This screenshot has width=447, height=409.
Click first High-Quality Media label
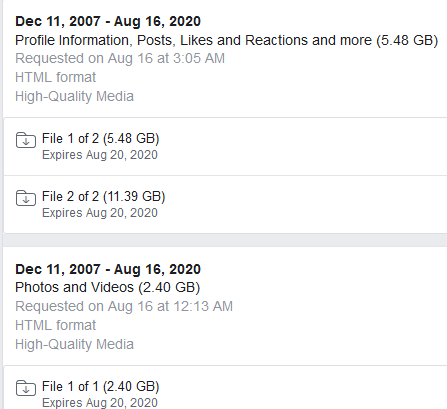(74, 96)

═══

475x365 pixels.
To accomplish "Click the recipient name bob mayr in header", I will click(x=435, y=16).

═══

What to produce
Return the rows unchanged, starting at the line that contains "475x365 pixels." and ending at the line that contains "will click(x=435, y=16).", both included.

Answer to the problem
475x365 pixels.
To accomplish "Click the recipient name bob mayr in header", I will click(x=435, y=16).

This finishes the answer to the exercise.